Five things to know before opening bell


🇮🇳 Modi meets Putin and Xi

Indian Prime Minister Narendra Modi is in Tianjin today, sitting down with Vladimir Putin and Xi Jinping. The trio last gathered in 2024, and this year’s meeting signals a quiet revolt against Trump's trade policies.

⚛️ Nuclear gets the White House look

After the government’s $8 billion Intel stake, nuclear may be next in line. Compass Point’s Whitney Stanco points to Energy Department moves and $3.4 billion in Biden-era funding requests as reasons nuclear fuel producers could get a Trump-style equity deal. Centrus Energy (LEU) is already up 180% on the speculation.
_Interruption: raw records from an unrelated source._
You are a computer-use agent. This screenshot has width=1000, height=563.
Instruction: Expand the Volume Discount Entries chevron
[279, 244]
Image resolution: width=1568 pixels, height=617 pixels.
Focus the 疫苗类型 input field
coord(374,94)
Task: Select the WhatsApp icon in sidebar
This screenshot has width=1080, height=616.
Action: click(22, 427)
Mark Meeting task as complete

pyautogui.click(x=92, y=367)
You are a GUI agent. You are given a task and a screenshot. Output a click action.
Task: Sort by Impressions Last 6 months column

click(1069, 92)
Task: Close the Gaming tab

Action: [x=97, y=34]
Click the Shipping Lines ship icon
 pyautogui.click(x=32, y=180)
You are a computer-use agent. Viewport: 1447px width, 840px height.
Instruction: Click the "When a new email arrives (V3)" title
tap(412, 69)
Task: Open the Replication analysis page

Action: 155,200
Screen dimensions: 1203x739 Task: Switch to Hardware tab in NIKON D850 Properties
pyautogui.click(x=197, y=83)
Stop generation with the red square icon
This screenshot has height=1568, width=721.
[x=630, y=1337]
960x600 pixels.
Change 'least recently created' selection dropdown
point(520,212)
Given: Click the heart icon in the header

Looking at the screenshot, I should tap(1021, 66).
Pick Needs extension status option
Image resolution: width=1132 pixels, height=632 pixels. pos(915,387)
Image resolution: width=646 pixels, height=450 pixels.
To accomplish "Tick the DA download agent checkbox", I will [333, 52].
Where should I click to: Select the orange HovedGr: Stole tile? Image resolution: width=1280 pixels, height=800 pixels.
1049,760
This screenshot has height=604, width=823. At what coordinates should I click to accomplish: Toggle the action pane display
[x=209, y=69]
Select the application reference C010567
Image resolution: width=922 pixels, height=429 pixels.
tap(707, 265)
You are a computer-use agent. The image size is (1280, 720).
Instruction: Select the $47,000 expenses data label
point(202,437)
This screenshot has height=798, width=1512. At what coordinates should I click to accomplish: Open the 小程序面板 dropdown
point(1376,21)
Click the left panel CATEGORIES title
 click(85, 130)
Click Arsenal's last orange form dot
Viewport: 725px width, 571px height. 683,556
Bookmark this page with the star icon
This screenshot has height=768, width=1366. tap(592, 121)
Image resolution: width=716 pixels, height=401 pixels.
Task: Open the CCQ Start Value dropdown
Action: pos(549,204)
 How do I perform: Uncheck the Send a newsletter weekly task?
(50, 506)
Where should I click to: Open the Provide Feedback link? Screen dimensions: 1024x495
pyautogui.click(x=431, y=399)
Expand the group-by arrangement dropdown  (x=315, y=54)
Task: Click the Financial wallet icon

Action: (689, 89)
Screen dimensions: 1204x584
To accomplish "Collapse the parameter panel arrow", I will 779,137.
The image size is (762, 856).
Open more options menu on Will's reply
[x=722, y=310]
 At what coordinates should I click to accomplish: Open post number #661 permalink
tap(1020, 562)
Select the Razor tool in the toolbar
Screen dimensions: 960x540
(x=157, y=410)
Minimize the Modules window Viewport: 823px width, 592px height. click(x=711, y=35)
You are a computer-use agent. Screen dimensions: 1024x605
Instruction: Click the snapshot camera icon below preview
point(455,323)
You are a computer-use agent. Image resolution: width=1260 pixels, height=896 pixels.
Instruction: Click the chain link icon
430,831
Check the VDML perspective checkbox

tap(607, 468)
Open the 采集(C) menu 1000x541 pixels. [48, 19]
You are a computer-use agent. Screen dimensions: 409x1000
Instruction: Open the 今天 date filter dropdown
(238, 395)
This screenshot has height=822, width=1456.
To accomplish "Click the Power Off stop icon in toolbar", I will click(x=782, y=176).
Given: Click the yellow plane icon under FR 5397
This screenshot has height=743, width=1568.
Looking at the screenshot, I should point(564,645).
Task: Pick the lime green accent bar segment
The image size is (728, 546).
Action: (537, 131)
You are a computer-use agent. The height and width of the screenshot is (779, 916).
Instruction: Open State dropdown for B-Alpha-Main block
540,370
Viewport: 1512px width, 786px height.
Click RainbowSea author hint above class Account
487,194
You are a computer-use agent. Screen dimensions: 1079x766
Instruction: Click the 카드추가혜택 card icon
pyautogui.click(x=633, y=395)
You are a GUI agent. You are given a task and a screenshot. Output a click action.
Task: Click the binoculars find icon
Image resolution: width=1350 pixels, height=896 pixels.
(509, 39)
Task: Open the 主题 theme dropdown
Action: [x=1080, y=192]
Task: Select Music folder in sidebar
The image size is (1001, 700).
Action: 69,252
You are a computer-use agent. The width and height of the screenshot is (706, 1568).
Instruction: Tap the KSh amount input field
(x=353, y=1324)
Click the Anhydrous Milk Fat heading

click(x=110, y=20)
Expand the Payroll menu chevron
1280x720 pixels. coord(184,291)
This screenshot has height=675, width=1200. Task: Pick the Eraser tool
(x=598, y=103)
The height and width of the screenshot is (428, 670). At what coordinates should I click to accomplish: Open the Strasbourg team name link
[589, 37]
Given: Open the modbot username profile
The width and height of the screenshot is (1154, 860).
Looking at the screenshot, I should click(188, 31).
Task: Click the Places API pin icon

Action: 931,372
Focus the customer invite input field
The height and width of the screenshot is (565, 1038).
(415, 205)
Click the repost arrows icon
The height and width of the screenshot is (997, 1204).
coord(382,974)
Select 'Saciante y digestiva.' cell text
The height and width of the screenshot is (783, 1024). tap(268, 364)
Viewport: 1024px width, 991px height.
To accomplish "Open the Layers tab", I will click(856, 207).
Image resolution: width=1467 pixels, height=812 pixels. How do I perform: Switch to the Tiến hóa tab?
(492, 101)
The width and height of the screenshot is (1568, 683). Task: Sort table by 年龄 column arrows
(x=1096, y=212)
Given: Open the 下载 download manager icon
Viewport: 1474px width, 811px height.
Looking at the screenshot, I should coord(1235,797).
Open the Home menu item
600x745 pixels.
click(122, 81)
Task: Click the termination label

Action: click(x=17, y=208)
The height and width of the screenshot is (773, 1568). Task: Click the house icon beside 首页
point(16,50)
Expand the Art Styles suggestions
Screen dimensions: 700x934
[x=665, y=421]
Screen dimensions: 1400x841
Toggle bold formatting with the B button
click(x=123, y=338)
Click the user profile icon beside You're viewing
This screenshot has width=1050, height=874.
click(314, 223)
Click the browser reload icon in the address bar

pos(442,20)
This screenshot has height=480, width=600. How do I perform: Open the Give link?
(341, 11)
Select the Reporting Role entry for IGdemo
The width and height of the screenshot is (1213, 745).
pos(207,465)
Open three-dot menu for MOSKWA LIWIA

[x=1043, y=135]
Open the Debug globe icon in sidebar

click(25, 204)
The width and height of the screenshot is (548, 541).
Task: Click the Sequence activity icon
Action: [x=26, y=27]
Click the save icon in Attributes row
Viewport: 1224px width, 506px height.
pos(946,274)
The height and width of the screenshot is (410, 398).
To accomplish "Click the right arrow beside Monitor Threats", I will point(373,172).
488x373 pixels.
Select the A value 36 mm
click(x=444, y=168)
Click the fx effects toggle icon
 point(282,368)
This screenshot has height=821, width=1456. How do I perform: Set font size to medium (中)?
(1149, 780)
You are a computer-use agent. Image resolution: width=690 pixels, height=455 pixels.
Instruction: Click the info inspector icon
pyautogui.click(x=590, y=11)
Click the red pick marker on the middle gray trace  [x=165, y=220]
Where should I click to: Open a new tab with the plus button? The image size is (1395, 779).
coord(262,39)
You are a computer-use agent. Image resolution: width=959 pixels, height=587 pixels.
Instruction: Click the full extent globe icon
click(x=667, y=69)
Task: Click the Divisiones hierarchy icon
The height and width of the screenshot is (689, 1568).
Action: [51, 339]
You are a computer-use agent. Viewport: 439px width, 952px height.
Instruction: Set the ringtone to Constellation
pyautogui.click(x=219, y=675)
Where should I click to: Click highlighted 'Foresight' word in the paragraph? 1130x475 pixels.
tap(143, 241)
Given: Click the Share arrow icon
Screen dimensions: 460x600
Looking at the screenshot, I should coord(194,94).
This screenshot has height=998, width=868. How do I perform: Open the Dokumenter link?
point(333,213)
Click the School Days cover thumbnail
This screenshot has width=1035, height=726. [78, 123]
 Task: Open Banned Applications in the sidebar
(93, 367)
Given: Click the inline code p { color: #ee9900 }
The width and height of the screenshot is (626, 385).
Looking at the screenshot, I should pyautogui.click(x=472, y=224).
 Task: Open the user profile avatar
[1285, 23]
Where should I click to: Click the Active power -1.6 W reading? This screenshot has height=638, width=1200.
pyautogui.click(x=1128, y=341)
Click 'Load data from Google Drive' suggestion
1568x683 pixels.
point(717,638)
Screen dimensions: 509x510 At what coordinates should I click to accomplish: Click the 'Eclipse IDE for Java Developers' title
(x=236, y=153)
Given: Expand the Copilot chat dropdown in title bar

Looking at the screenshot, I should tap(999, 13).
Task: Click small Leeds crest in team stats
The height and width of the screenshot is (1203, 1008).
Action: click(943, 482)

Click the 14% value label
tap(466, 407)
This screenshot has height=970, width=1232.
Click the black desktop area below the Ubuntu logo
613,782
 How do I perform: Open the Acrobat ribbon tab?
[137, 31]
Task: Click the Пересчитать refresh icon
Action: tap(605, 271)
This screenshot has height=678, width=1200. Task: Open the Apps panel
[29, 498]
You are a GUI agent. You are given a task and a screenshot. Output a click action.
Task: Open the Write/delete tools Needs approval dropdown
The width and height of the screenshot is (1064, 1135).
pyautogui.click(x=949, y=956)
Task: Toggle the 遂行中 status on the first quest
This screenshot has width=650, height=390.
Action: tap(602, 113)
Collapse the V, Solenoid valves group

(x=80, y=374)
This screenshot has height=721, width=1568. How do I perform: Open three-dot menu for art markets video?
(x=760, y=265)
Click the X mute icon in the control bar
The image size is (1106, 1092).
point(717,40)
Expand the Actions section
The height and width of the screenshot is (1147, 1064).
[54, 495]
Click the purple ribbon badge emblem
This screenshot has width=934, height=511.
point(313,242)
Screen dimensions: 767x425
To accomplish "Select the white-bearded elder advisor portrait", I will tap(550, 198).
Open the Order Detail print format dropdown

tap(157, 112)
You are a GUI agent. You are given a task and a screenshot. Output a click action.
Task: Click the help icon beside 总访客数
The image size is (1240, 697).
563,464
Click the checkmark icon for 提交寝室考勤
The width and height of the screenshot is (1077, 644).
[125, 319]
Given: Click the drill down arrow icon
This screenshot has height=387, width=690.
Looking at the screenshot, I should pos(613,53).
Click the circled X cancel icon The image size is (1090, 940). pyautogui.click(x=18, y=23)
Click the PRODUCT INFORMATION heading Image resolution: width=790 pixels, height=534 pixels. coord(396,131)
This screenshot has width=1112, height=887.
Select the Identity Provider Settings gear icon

📉 Jobs week on fast-forward

A four-day trading week, but no shortage of data. The big one lands Friday: the BLS jobs report, with economists bracing for just 75,000 gains and unemployment ticking to 4.3%. That would mark a fourth straight month of sub-100k hiring, the longest weak streak since 2020. Job openings due midweek are also expected near four-year lows.

✈️ Spirit crashes back into bankruptcy
Spirit Airlines (FLYY) filed for bankruptcy again, less than a year after its last trip through court. Rising costs and weak demand forced another restructuring plan that includes network cuts, fleet reductions, and layoffs. FLYY stock tumbled after hours Friday and is now down more than 86% year-to-date.

📊 PCE keeps pressure on the Fed

Friday’s inflation print hit expectations: headline PCE up 2.6%, core at a hotter 2.9%. Both remain well above the Fed’s 2% target. A September rate cut is still on the table, but analysts say any more aggressive move will be hard to justify with inflation on the upswing.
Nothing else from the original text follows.